Losing 12 players to season-ending injuries hasn't helped matters. Neither has the extended NFL lockout, which robbed his young team of 24 offseason practices and numerous hours of meeting room time which could have been devoted to learning the new offensive and defensive schemes.

"I knew what I was getting into," Rivera said. "I knew this was going to be hard. I didn't come in with rose-colored glasses and say, hey, we're going to be 7-3. I would love to be that. I think we have the players that can be like that. But we have a lot to learn."

Rivera said the toughest thing has been maintaining his composure.

He's a perfectionist, so when he sees a third-year player lose leverage on a block or a defensive back that's out of place on a big pass play it drives him crazy.

"There are obviously moments where I've expressed my displeasure and frustration with it," Rivera said. "But the truth of the matter is if I take this learning experience and grow from it then it's not lost a season."

And that's what Rivera's focus is right now.

He wants this team to finish strong and carry some momentum into next season. He wants there to be some excitement when players return in 2012 knowing the future in Carolina is positive.

"We've got six weeks left and I don't want to say this is a rebuilding portion of it, but we have six weeks left and can impact what's going to happen in the future," Rivera said.

The Panthers have a lot of positives going for them.

They can be thankful for rookie quarterback Cam Newton, knowing that they have solidified the most important position on the field with a dynamic player who, much like his coach, loathes losing.

Like Rivera, Newton has a strong history of winning, earning national championships at Blinn Junior College and Auburn the last two seasons.

"I was teasing with coach Rivera today and said, 'How do you make a lion a house pet?' You don't do it," Newton said. "That lion is never going to get used to being a house pet. And that's the way I feel. I've never lost as much as I have this year and I'm not going to get used to this feeling.
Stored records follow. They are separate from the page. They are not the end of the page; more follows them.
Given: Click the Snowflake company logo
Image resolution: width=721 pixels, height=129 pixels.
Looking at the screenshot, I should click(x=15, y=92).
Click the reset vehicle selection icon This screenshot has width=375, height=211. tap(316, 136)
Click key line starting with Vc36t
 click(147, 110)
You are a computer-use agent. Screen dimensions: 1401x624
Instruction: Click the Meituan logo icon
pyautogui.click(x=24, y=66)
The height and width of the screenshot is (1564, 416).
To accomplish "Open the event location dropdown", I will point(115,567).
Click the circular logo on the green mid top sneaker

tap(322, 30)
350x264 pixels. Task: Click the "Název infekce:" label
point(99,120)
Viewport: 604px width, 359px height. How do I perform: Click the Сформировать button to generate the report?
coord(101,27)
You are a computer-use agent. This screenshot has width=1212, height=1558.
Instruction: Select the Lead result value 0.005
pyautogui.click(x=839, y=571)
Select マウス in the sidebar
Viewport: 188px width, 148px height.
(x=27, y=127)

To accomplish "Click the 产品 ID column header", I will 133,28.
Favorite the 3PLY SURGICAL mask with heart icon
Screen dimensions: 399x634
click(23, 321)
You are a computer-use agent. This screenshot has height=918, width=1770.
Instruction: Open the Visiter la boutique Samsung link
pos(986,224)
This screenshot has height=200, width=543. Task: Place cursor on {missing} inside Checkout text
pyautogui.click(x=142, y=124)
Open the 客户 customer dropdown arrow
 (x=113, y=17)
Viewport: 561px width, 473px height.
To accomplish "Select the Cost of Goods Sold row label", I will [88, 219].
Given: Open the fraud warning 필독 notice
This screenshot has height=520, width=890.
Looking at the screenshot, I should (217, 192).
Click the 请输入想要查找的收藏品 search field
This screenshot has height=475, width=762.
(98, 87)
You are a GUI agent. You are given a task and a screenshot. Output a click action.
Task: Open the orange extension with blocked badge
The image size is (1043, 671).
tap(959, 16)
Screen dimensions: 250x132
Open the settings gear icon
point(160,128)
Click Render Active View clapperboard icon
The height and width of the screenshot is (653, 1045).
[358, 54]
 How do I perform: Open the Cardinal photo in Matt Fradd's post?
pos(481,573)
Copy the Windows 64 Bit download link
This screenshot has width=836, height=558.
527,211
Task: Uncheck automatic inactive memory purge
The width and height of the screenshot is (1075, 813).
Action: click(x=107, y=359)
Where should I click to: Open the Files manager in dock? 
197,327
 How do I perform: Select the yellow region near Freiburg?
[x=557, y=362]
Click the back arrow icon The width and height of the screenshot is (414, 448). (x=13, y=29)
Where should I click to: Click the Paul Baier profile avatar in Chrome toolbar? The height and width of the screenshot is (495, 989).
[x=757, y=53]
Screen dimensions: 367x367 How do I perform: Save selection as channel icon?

I won't."

Newton raised the expectation level early on for the Panthers.

He did it by throwing for 422 yards against Arizona Cardinals in the season opener and nearly leading his team to an upset in Week 2 against the defending Super Bowl champion Green Bay Packers.

While the bar might have been set a little high, Rivera said he didn't mind.

"Nope, because we are good enough," Rivera said.